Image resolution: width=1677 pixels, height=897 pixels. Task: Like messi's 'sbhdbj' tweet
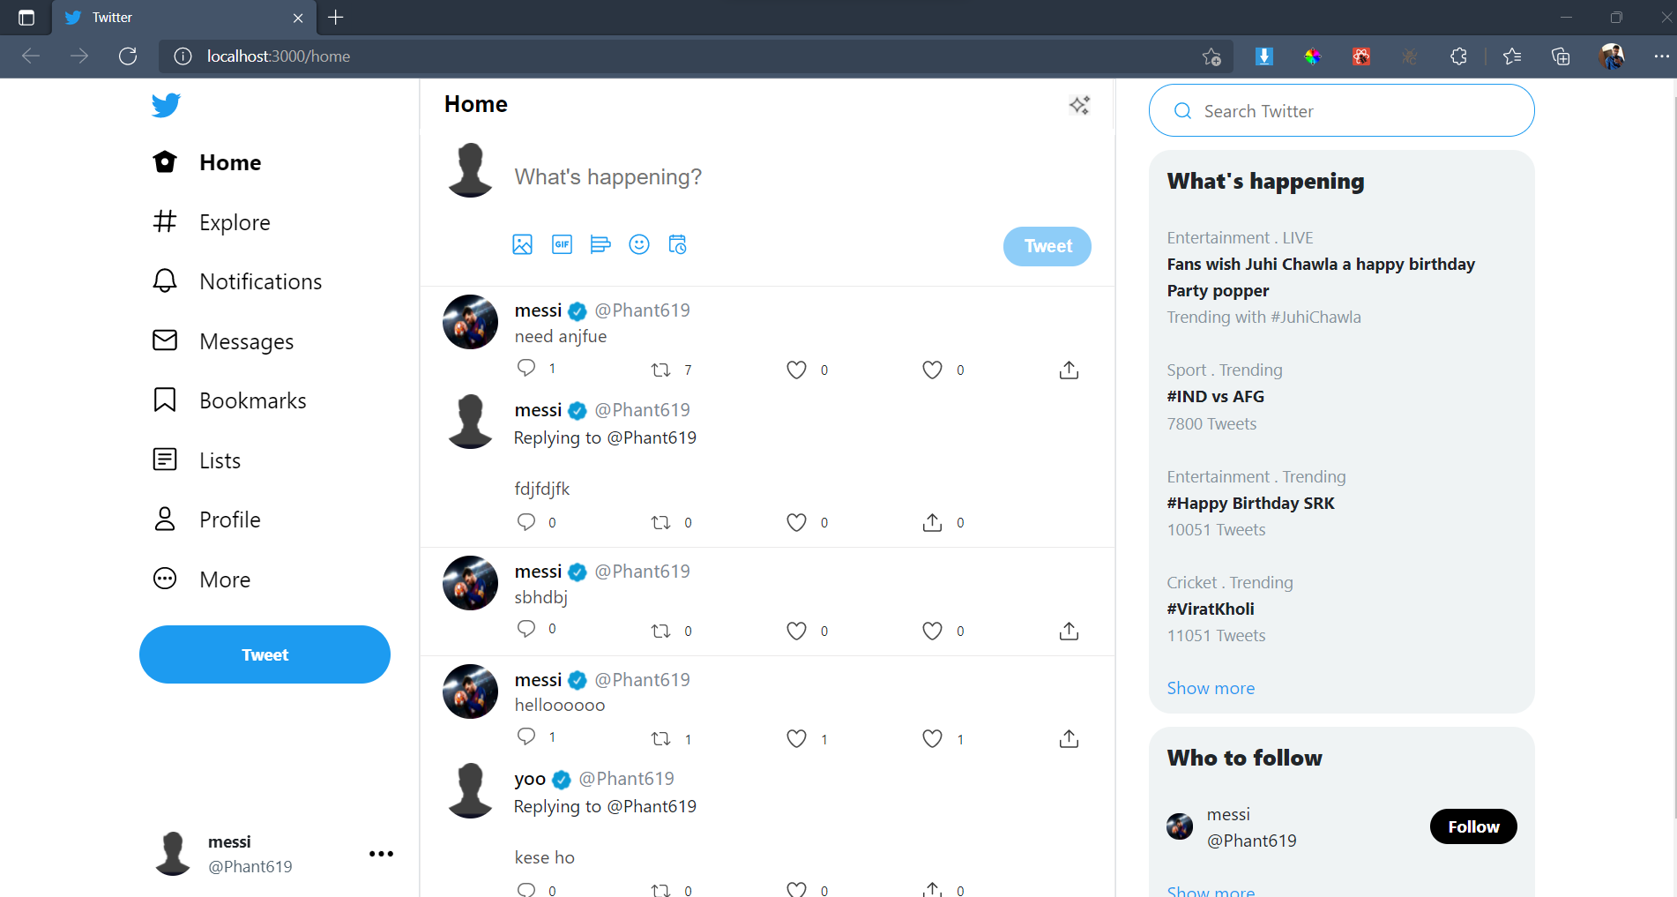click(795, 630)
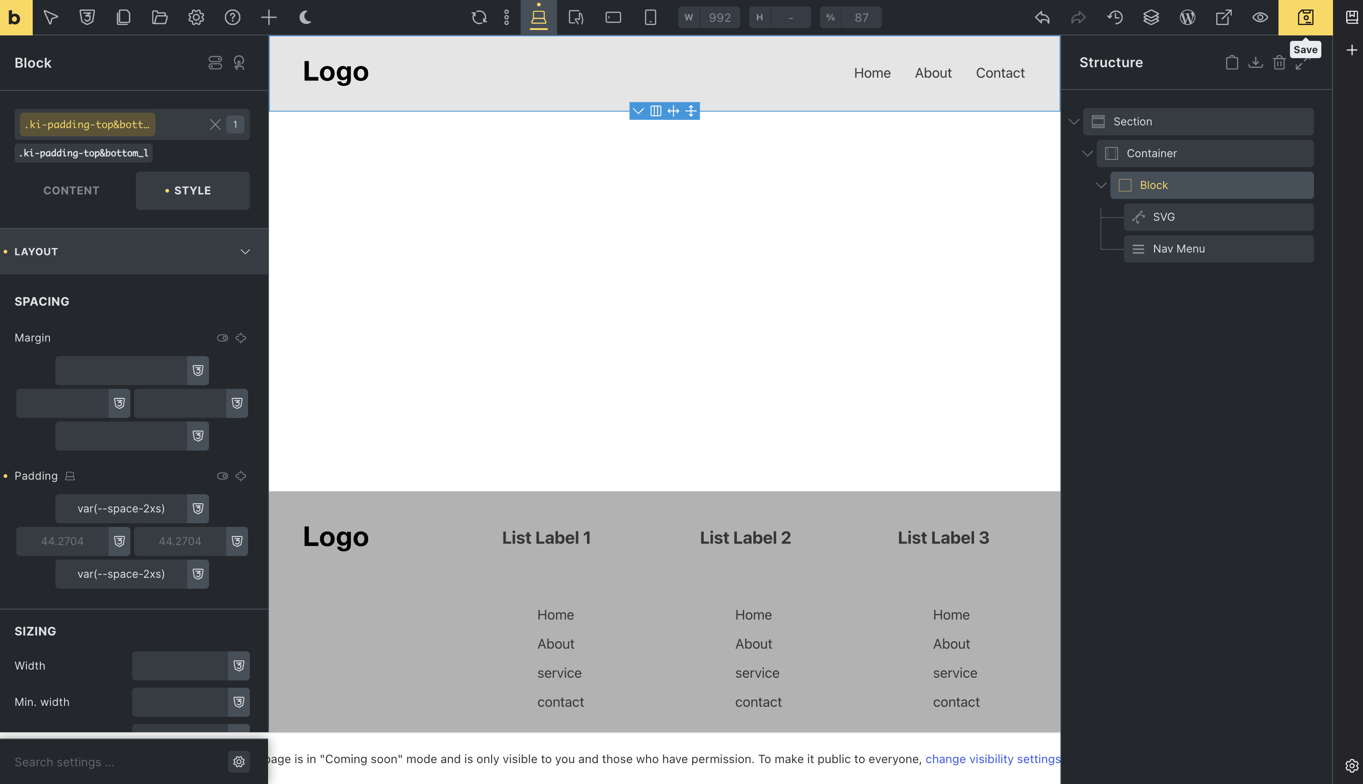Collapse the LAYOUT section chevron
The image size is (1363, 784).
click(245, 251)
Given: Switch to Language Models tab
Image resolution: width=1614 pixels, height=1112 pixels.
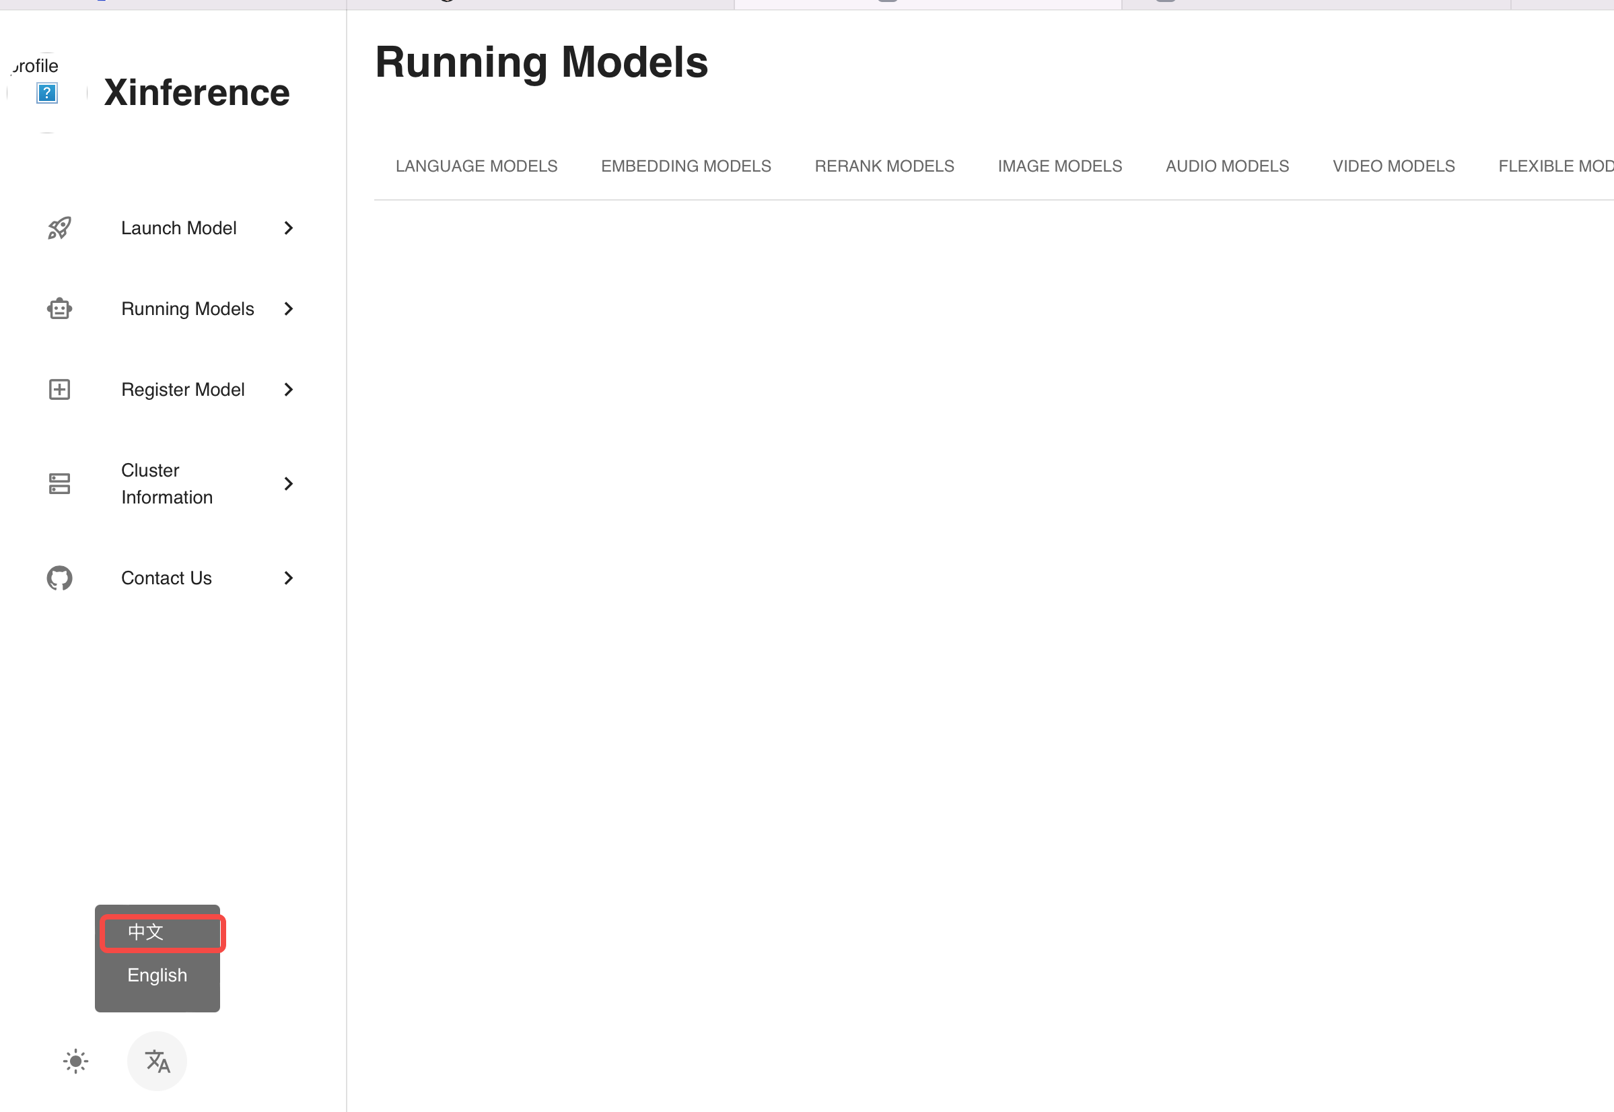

■ ■ ■

» DIRECTIONS:
Leave the pictures behind and repeat each entry exactly.

» TASK SOLUTION:
Image resolution: width=1677 pixels, height=897 pixels. Task: Like messi's 'sbhdbj' tweet
click(795, 630)
Collapse the LAYOUT section chevron
The image size is (1363, 784).
click(245, 251)
Given: Switch to Language Models tab
Image resolution: width=1614 pixels, height=1112 pixels.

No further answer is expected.